Since early 2024, the Digital Services Act (DSA) has been in effect, which means new obligations for many online platforms around transparency, security and responsibility towards users. The DSA not only affects (large) online platforms, different providers such as video game developers will also be affected by the DSA. This blog discusses the main components of the DSA and what this legislation may mean specifically for video game developers.

6 January 2025

Scope of the DSA

The DSA applies to providers of brokering services, a term that is broadly interpreted and falls into three subcategories: providers of pass-through services ("mere conduit"), caching brokering services and hosting services. This legislation affects not only video game developers, but all online platforms offering such services. For example, online gaming providers also fall within the scope of the DSA when they offer chat features or other interactive elements.

For video games, there are several aspects that fall under the scope of the DSA:

  • In-game chats and other communications between players fall under the "mere conduit" provisions. This includes both textual and voice communications within the game;

  • Hosting games in an online environment is considered a "caching" service. This is particularly relevant to cloud gaming services and games that store serverside data;

  • User Generated Content (UGC) falls under hosting services. This covers any content created and shared by players, such as skins, mods or entire game worlds, including content provided through in-game stores.

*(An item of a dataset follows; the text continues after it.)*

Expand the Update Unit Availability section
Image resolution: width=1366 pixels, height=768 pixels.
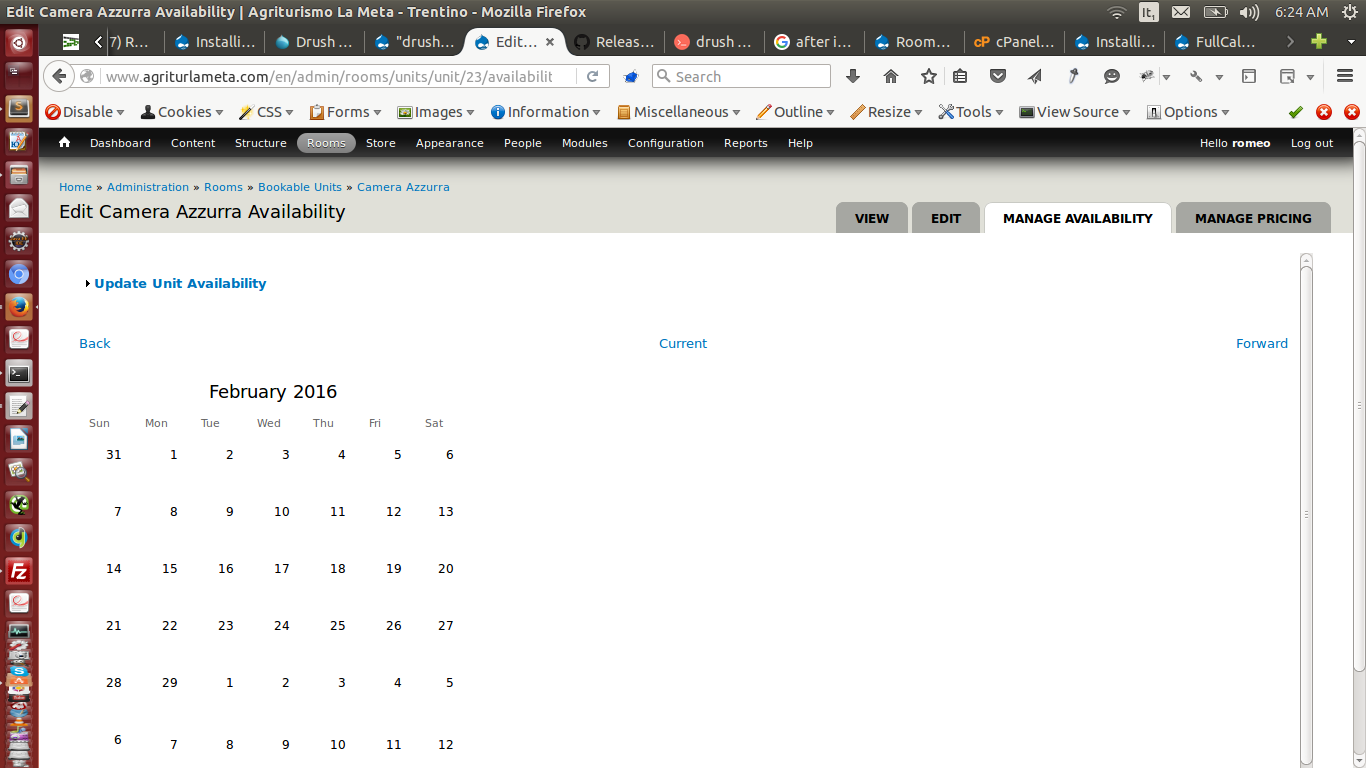(x=180, y=283)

These aspects are characteristic of modern online games, leading many developers to deal with the DSA.

Core obligations for developers

The DSA introduces several due diligence obligations for developers. Central is the obligation to establish a transparent and accessible contact point where users can go with questions and reports. This contact should not be exclusively through automated systems; users should be able to choose how to contact them.

Another important obligation concerns the review of general terms and conditions. These must not only be clear and accessible, but also contain specific information about any restrictions placed on the use of the service. It is essential that these terms and conditions be written in understandable language and regularly updated.

Developers must implement a thorough notice-and-action mechanism, which goes beyond the notice-and-takedown system from the E-commerce Directive. The DSA specifically prescribes what information a notice must contain, including a reasoned explanation, the exact location of the allegedly illegal information and a good faith statement.

After receiving a report, the provider can take various actions, such as limiting the visibility of content, suspending payments or accounts, or terminating the service. The provider must inform both the reporter and affected users of the decision made and the reasons for it. For developers, this means that existing moderation systems may need to be revised to meet these new, more detailed requirements.

Conclusion

The Digital Services Act has impacted a wide range of online providers since its enactment in early 2024. From video game developers to online gaming providers, and from social platforms to online marketplaces - many have had to adjust their services to comply with the new regulations. For all of these providers, it remains critical to carefully consider the various obligations imposed by the DSA, such as implementing notice-and-action mechanisms and revising terms of use.

It remains essential to periodically review existing legal documentation and procedures and tighten them where necessary. This applies not only to new services and functionalities, but also to existing systems that may require further modification to remain fully compliant.